» **Problem details**:
Copy out every line of the data exactly.

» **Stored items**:
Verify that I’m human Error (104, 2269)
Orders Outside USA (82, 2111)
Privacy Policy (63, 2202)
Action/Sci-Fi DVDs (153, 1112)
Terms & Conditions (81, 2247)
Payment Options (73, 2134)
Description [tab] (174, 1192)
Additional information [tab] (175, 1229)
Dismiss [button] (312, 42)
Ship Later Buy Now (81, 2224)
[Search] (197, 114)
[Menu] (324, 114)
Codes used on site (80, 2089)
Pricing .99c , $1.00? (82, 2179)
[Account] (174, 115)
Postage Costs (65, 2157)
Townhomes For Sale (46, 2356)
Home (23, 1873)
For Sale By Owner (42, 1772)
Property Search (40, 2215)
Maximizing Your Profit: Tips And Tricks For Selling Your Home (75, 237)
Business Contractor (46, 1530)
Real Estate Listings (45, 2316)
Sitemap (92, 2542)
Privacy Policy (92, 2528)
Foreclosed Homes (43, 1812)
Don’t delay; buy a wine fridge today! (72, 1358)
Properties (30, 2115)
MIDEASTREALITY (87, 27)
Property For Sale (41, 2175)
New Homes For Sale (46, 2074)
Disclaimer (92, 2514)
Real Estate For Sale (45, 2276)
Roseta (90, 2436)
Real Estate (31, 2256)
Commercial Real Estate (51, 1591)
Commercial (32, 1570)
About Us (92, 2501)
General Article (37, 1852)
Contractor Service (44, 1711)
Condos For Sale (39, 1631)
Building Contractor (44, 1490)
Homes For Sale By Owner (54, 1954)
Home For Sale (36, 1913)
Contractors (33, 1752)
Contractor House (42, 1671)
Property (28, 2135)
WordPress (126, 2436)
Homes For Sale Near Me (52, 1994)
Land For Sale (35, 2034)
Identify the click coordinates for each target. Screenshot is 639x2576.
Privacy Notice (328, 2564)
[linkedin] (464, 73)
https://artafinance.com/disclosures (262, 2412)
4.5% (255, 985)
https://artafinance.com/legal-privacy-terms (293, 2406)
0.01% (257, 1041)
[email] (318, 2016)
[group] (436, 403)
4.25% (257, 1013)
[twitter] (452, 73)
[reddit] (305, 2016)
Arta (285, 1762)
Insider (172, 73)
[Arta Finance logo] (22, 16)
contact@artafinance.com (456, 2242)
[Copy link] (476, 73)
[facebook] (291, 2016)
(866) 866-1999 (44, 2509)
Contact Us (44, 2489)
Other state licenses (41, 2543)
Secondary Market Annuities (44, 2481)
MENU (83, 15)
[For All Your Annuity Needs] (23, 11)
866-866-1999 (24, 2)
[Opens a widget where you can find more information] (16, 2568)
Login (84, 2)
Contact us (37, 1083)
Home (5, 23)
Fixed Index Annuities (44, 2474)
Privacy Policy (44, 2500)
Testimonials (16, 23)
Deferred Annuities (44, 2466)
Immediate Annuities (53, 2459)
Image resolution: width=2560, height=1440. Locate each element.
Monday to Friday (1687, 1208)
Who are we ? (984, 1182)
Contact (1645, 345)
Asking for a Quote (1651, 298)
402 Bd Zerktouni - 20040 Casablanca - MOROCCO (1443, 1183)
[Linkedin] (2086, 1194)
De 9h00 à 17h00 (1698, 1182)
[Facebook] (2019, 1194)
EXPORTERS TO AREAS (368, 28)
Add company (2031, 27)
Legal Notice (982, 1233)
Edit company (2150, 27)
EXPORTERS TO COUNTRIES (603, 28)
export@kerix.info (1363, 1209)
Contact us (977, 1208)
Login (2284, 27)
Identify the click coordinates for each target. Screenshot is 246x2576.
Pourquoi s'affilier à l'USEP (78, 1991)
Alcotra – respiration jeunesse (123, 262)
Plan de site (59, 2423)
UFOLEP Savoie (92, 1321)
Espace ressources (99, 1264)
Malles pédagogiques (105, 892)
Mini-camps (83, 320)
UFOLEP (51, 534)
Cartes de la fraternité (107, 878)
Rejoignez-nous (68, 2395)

» **Exercise response**:
Verify that I’m human Error (104, 2269)
Orders Outside USA (82, 2111)
Privacy Policy (63, 2202)
Action/Sci-Fi DVDs (153, 1112)
Terms & Conditions (81, 2247)
Payment Options (73, 2134)
Description [tab] (174, 1192)
Additional information [tab] (175, 1229)
Dismiss [button] (312, 42)
Ship Later Buy Now (81, 2224)
[Search] (197, 114)
[Menu] (324, 114)
Codes used on site (80, 2089)
Pricing .99c , $1.00? (82, 2179)
[Account] (174, 115)
Postage Costs (65, 2157)
Townhomes For Sale (46, 2356)
Home (23, 1873)
For Sale By Owner (42, 1772)
Property Search (40, 2215)
Maximizing Your Profit: Tips And Tricks For Selling Your Home (75, 237)
Business Contractor (46, 1530)
Real Estate Listings (45, 2316)
Sitemap (92, 2542)
Privacy Policy (92, 2528)
Foreclosed Homes (43, 1812)
Don’t delay; buy a wine fridge today! (72, 1358)
Properties (30, 2115)
MIDEASTREALITY (87, 27)
Property For Sale (41, 2175)
New Homes For Sale (46, 2074)
Disclaimer (92, 2514)
Real Estate For Sale (45, 2276)
Roseta (90, 2436)
Real Estate (31, 2256)
Commercial Real Estate (51, 1591)
Commercial (32, 1570)
About Us (92, 2501)
General Article (37, 1852)
Contractor Service (44, 1711)
Condos For Sale (39, 1631)
Building Contractor (44, 1490)
Homes For Sale By Owner (54, 1954)
Home For Sale (36, 1913)
Contractors (33, 1752)
Contractor House (42, 1671)
Property (28, 2135)
WordPress (126, 2436)
Homes For Sale Near Me (52, 1994)
Land For Sale (35, 2034)
Identify the click coordinates for each target. Screenshot is 639x2576.
Privacy Notice (328, 2564)
[linkedin] (464, 73)
https://artafinance.com/disclosures (262, 2412)
4.5% (255, 985)
https://artafinance.com/legal-privacy-terms (293, 2406)
0.01% (257, 1041)
[email] (318, 2016)
[group] (436, 403)
4.25% (257, 1013)
[twitter] (452, 73)
[reddit] (305, 2016)
Arta (285, 1762)
Insider (172, 73)
[Arta Finance logo] (22, 16)
contact@artafinance.com (456, 2242)
[Copy link] (476, 73)
[facebook] (291, 2016)
(866) 866-1999 (44, 2509)
Contact Us (44, 2489)
Other state licenses (41, 2543)
Secondary Market Annuities (44, 2481)
MENU (83, 15)
[For All Your Annuity Needs] (23, 11)
866-866-1999 (24, 2)
[Opens a widget where you can find more information] (16, 2568)
Login (84, 2)
Contact us (37, 1083)
Home (5, 23)
Fixed Index Annuities (44, 2474)
Privacy Policy (44, 2500)
Testimonials (16, 23)
Deferred Annuities (44, 2466)
Immediate Annuities (53, 2459)
Image resolution: width=2560, height=1440. Locate each element.
Monday to Friday (1687, 1208)
Who are we ? (984, 1182)
Contact (1645, 345)
Asking for a Quote (1651, 298)
402 Bd Zerktouni - 20040 Casablanca - MOROCCO (1443, 1183)
[Linkedin] (2086, 1194)
De 9h00 à 17h00 (1698, 1182)
[Facebook] (2019, 1194)
EXPORTERS TO AREAS (368, 28)
Add company (2031, 27)
Legal Notice (982, 1233)
Edit company (2150, 27)
EXPORTERS TO COUNTRIES (603, 28)
export@kerix.info (1363, 1209)
Contact us (977, 1208)
Login (2284, 27)
Identify the click coordinates for each target. Screenshot is 246x2576.
Pourquoi s'affilier à l'USEP (78, 1991)
Alcotra – respiration jeunesse (123, 262)
Plan de site (59, 2423)
UFOLEP Savoie (92, 1321)
Espace ressources (99, 1264)
Malles pédagogiques (105, 892)
Mini-camps (83, 320)
UFOLEP (51, 534)
Cartes de la fraternité (107, 878)
Rejoignez-nous (68, 2395)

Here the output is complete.